Petrol prices rose to their highest level in almost two years during May, according to new data from the RAC. Figures released this week by the organisation’s Fuel Watch initiative showed the average price of a full tank of fuel is now around £8 more expensive than it was just seven months ago.
According to the motoring organisation, the UK average price for a litre of petrol stood at 129.27p, an increase of 2p per litre. That’s the highest price the RAC has recorded since August 2019, following a 15.5p-per-litre price rise since November 2020 – the last time petrol prices fell in a month.
Diesel prices rose by a similar amount in May, up 1.95p to an average of 131.59p per litre. As a result, diesel is now almost 20p a litre more expensive than it was in May 2020, following a 14.4p-per-litre price hike over the past six months.
As a result, the RAC says filling a typical family car’s 55-litre family car will set drivers of petrol cars back an average £71.10 – about £8 more than it would have been in November.
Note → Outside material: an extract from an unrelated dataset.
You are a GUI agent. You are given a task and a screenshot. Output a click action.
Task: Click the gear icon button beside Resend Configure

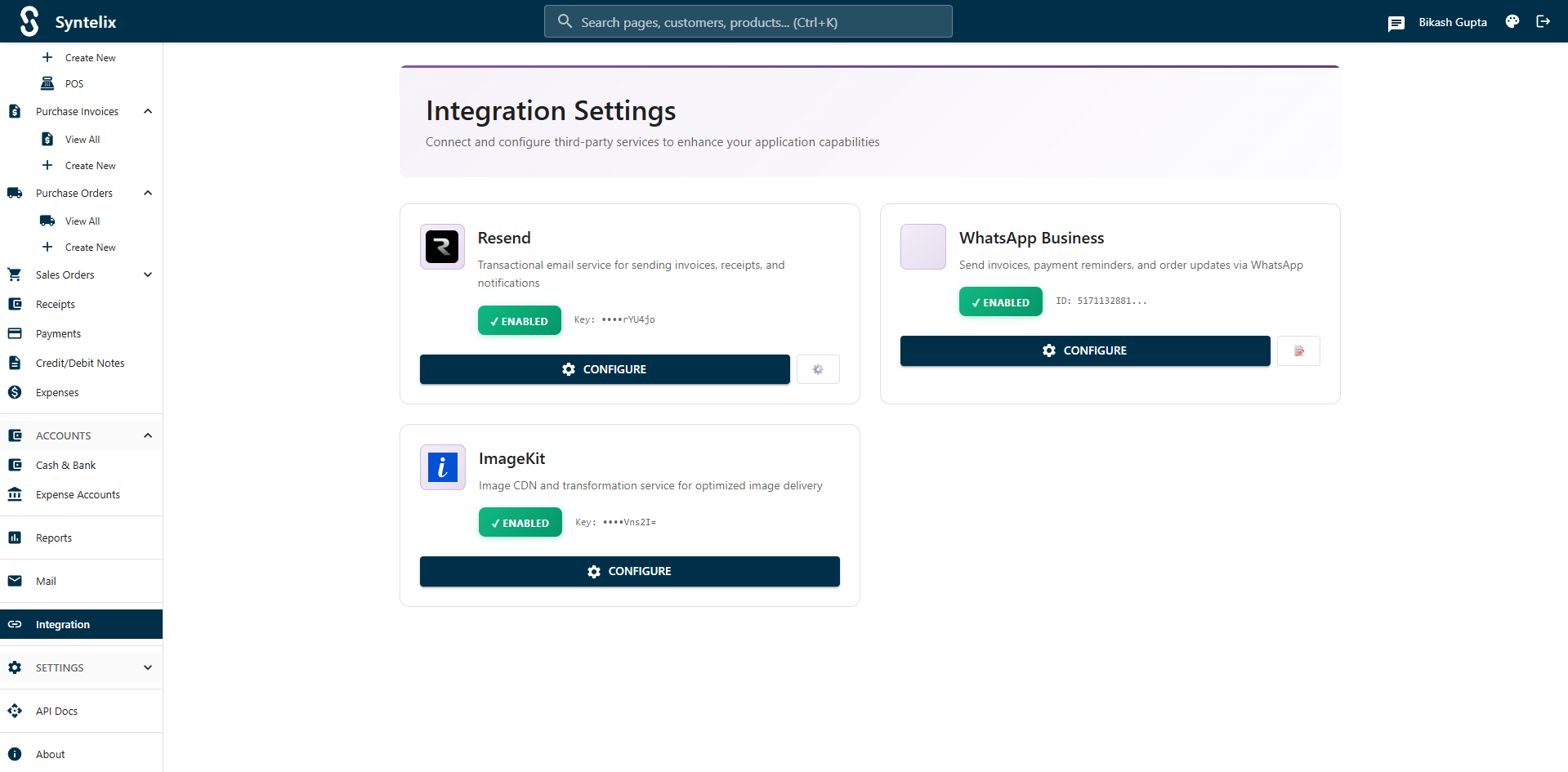[817, 369]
For drivers of diesel cars, the average price of fuel means filling a similar 55-litre tank would cost £72.37 – also an increase of around £8.
According to the RAC, the future of fuel prices in the UK depends largely on the decisions made by oil-producing countries. The organisation says oil producers have been stifling supply, but they have begun to release more product as demand has increased following lockdowns.
“After a weekend which saw millions of cars take to the roads to enjoy a sunny bank holiday and a half term away from home the price of filling up with petrol has unfortunately reached its highest point in just shy of two years,” said RAC fuel spokesperson Simon Williams. “After seven consecutive months of rising prices drivers will be wondering if the increases are ever going to end. We’ve now witnessed the biggest petrol price rise in any 12-month period since May 2010 when unleaded rocketed from 99p a year earlier to 121p.
“As always, the future of fuel prices is hard to predict more than a few weeks in advance and even more so now as the pandemic appears to have altered the dynamics of fuel retailing, with the supermarkets having an even greater stranglehold on the market. Drivers’ fuel price fate depends on what happens with global oil production and demand.”